##### Exercise input

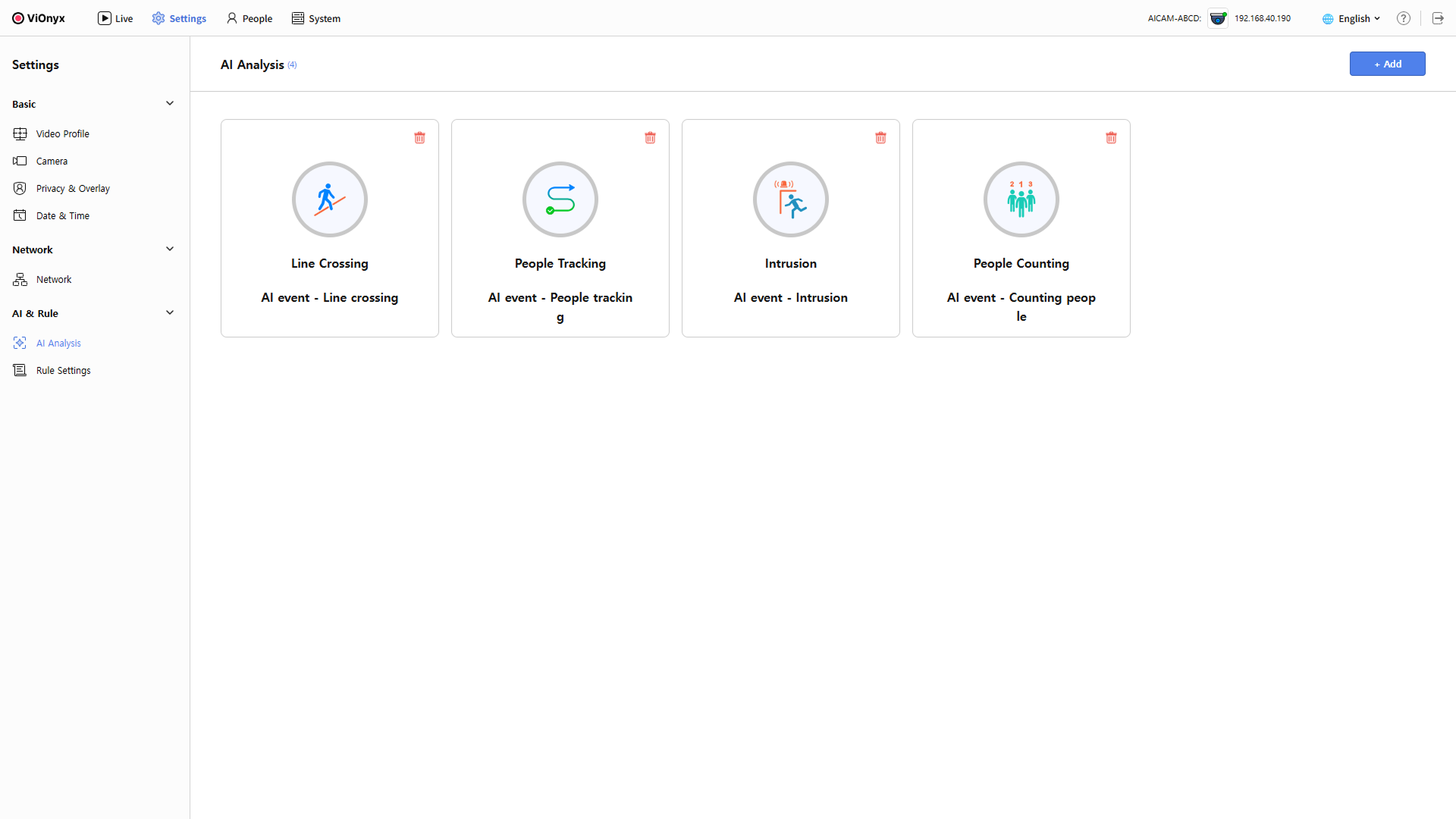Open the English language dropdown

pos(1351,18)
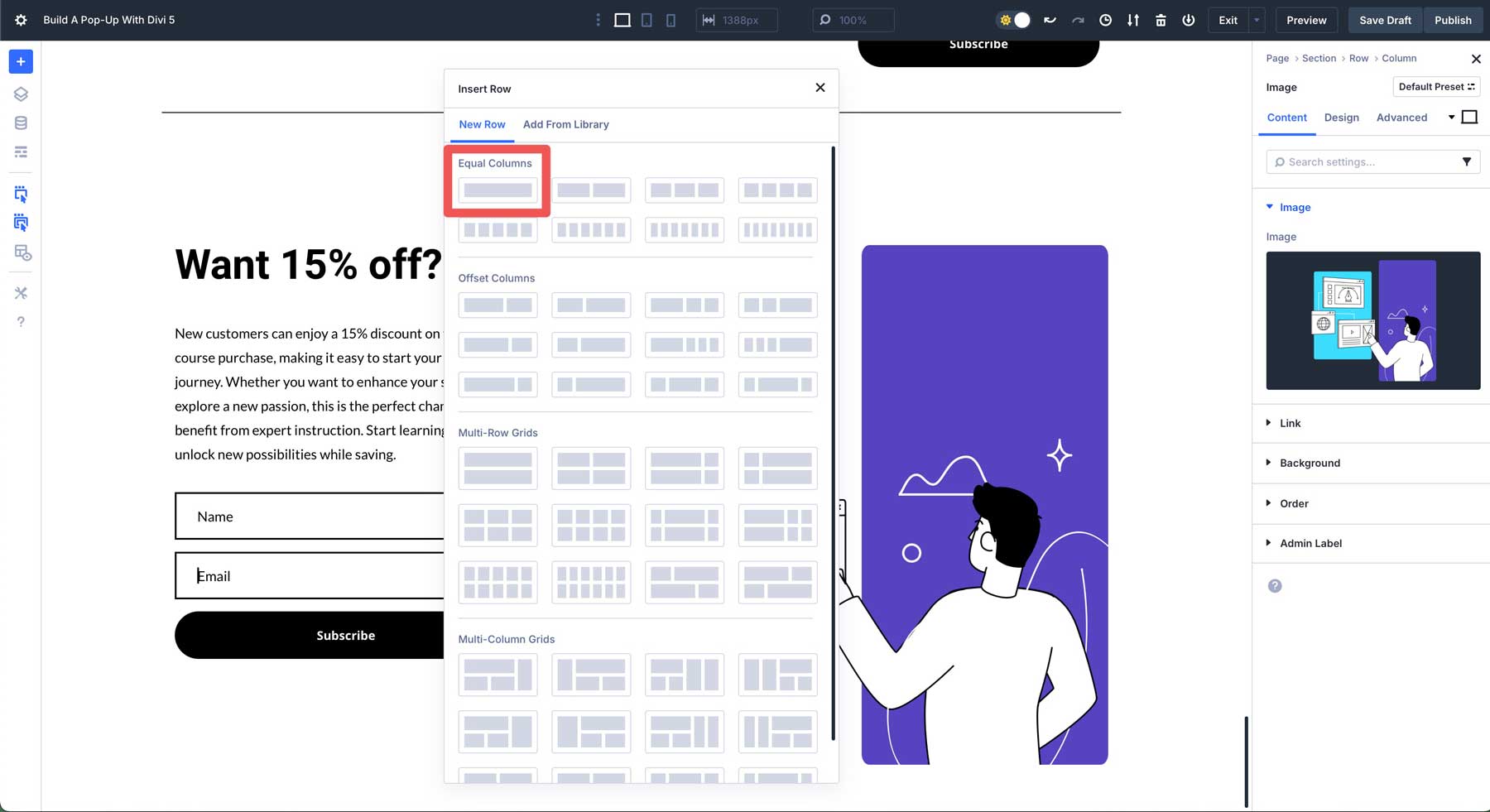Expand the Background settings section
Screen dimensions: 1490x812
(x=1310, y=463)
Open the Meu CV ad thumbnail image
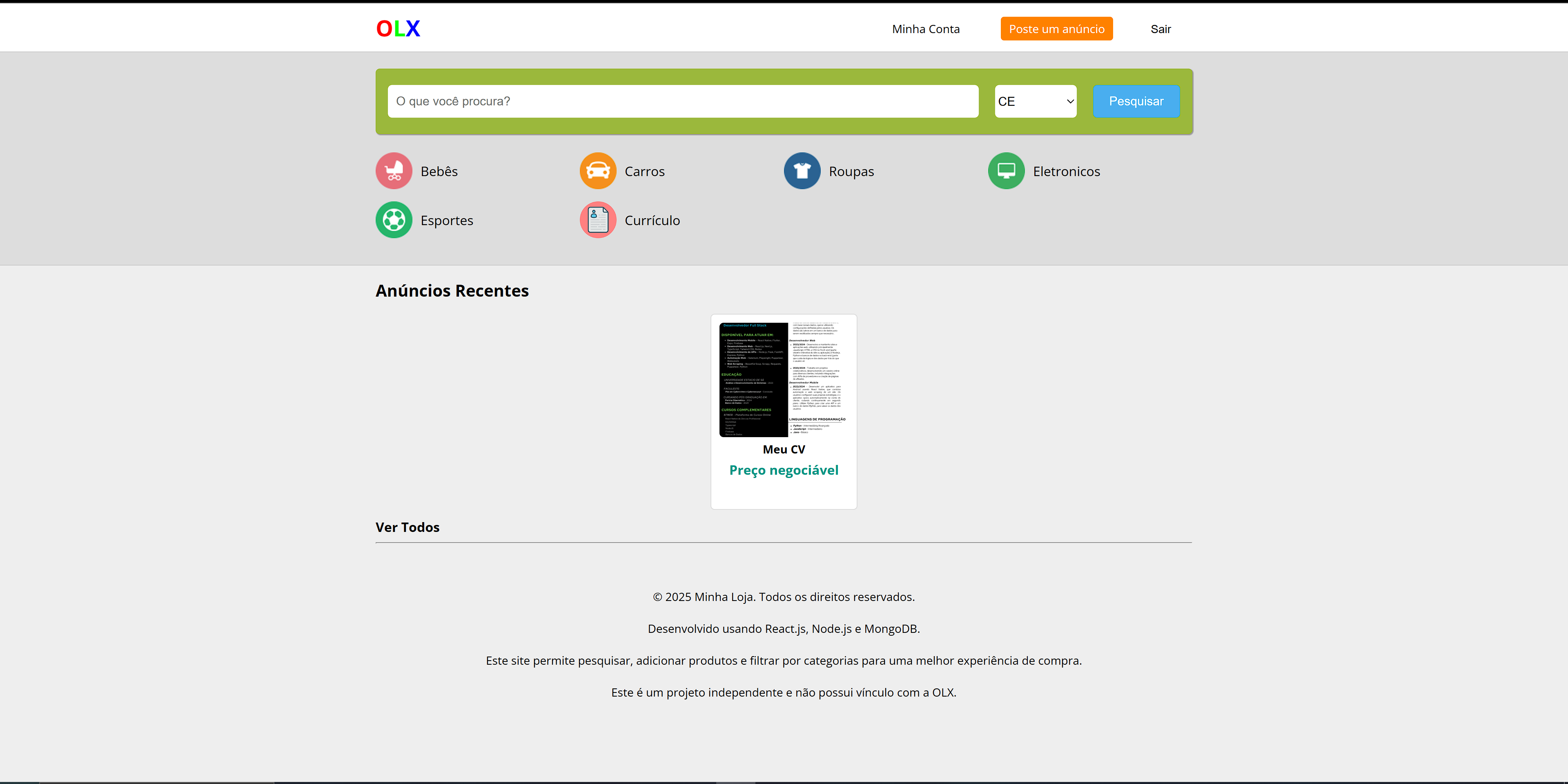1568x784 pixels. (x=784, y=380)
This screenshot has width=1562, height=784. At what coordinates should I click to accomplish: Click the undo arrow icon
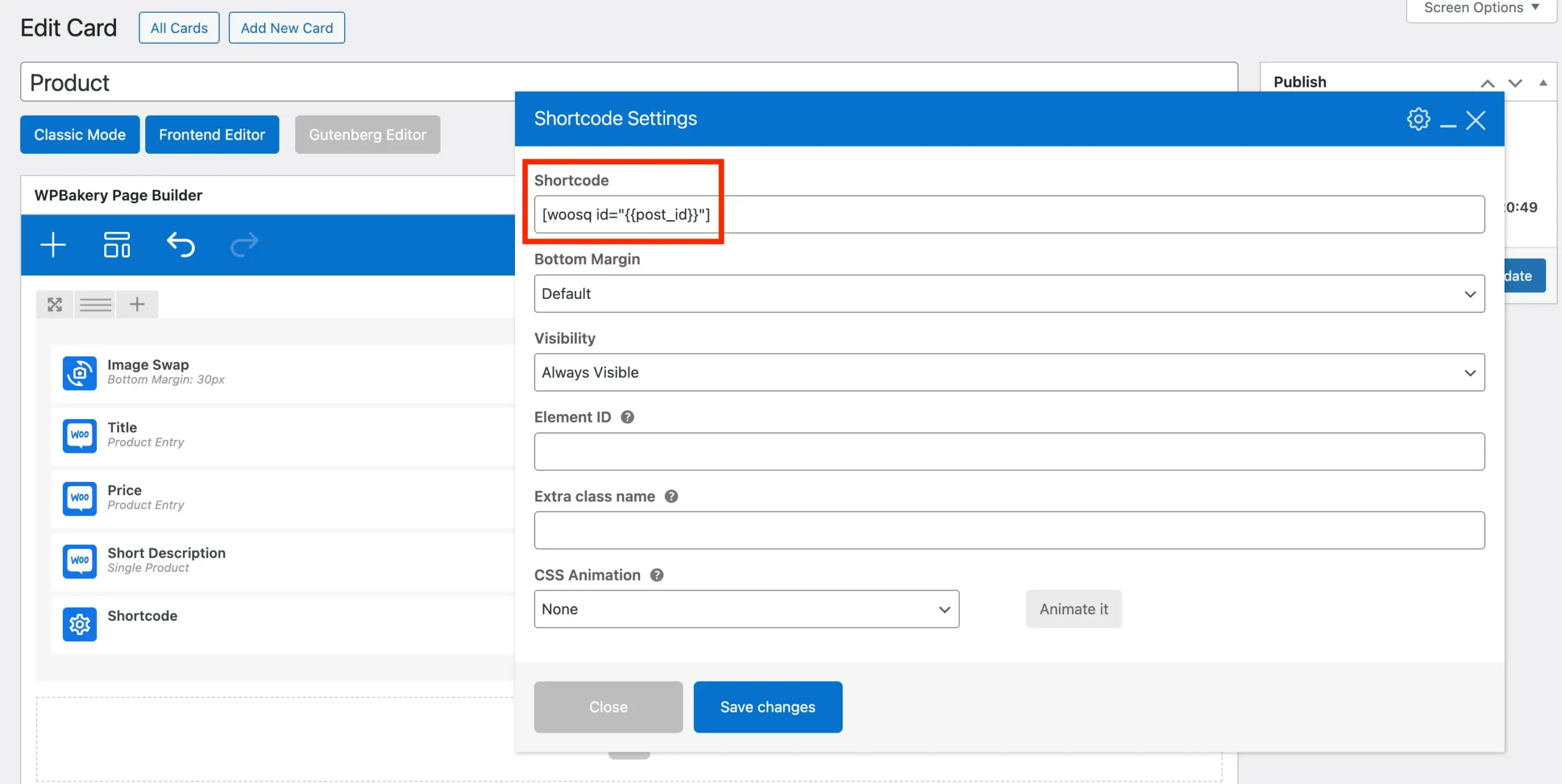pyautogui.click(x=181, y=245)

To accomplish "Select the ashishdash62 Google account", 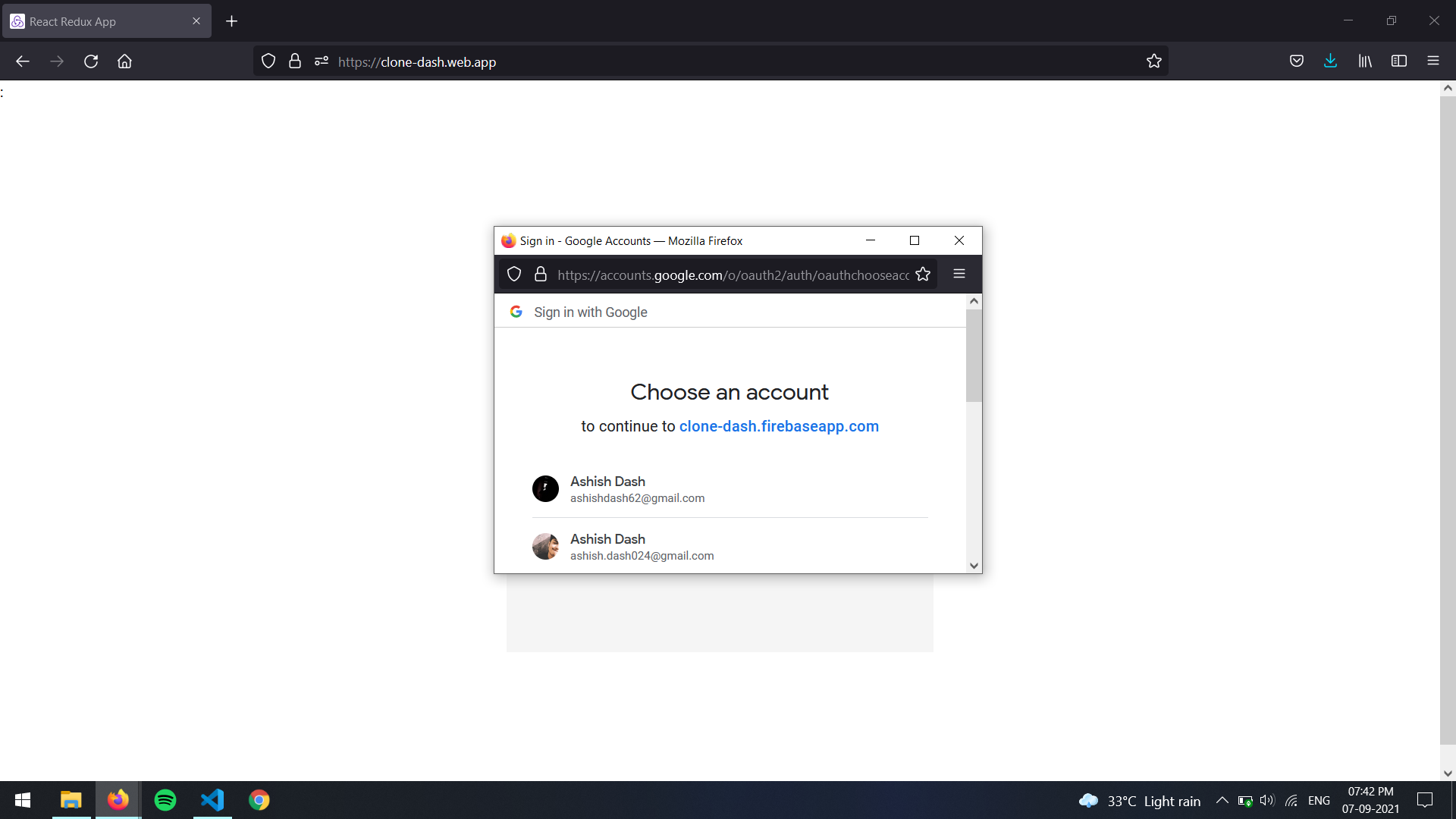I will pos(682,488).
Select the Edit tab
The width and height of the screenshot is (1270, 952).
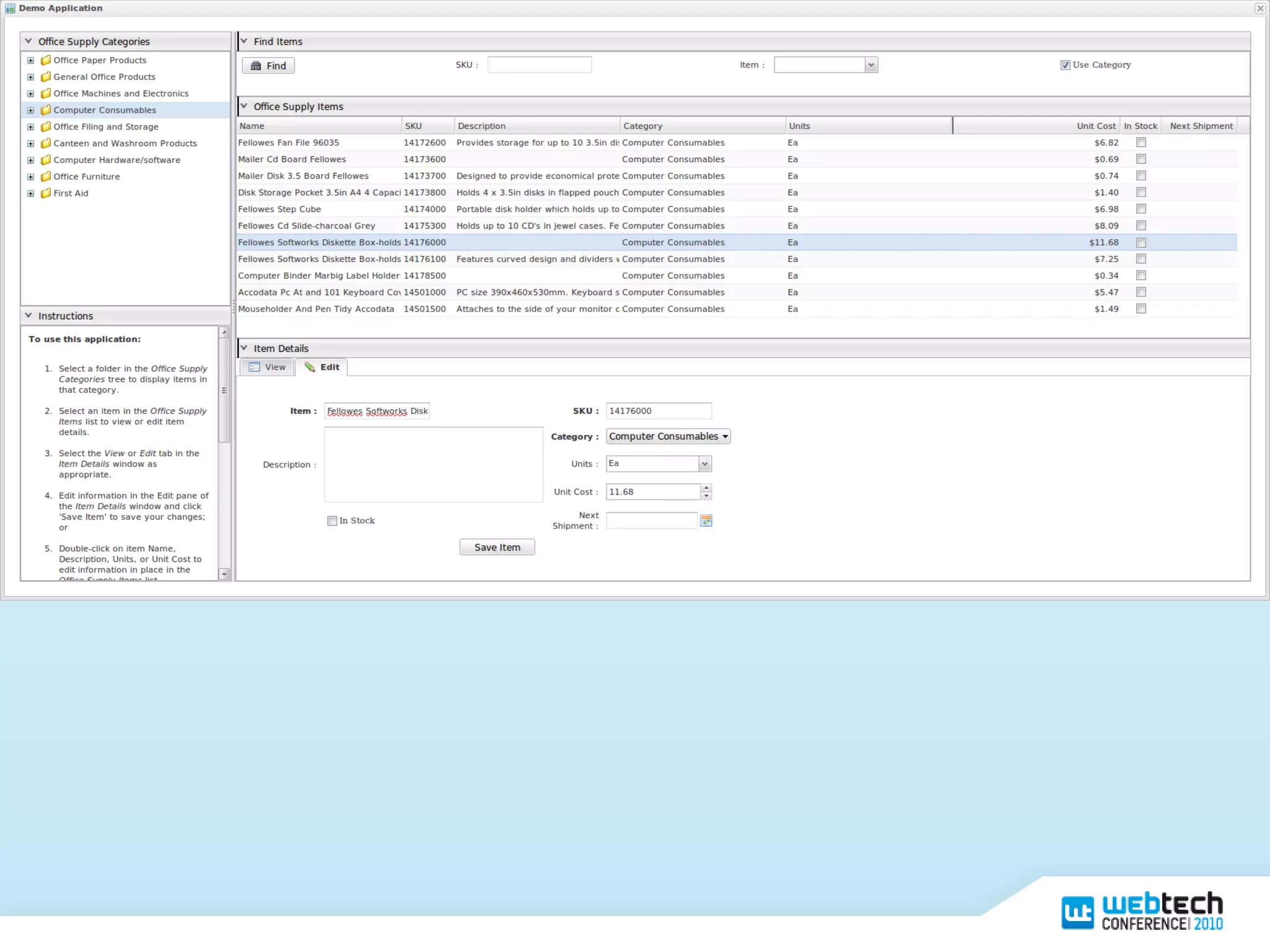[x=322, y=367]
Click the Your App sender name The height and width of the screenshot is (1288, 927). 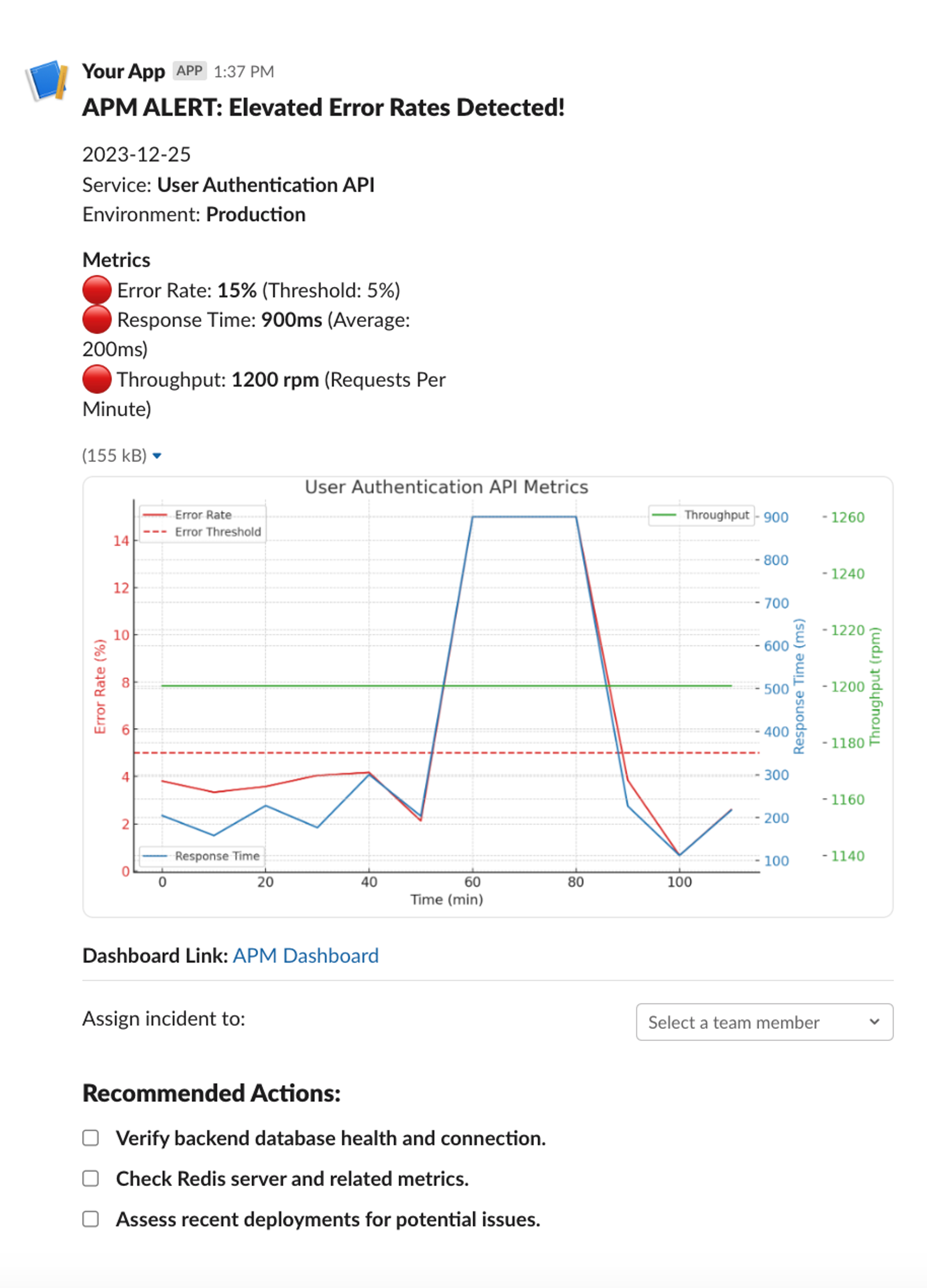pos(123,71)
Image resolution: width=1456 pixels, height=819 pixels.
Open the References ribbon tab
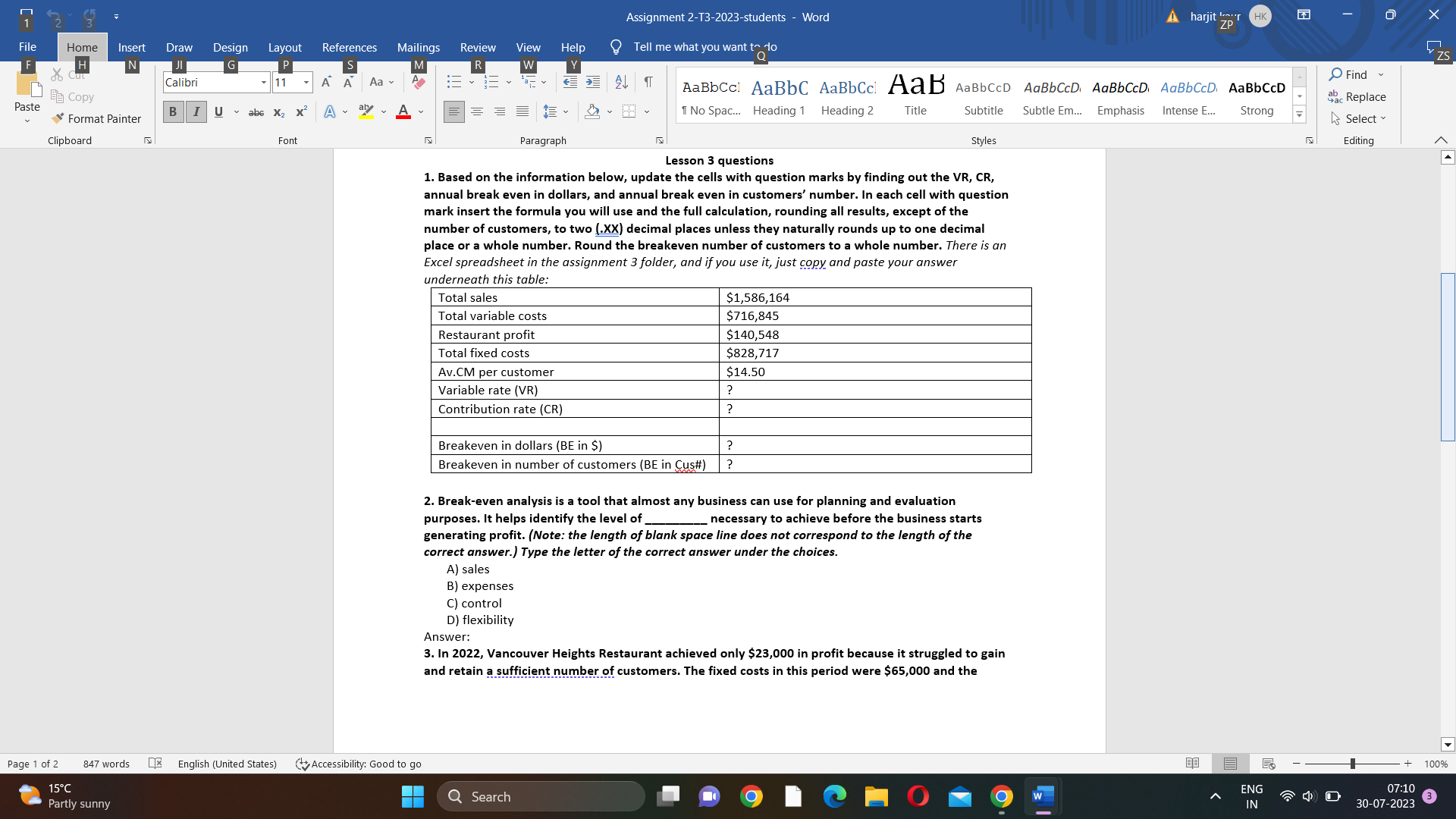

##########

Problem to work on: Take the line that contains "Image resolution: width=1456" and all lines after it to the end of the material above, and copy them verbatim without any images.

Exercise answer:
Image resolution: width=1456 pixels, height=819 pixels.
Open the References ribbon tab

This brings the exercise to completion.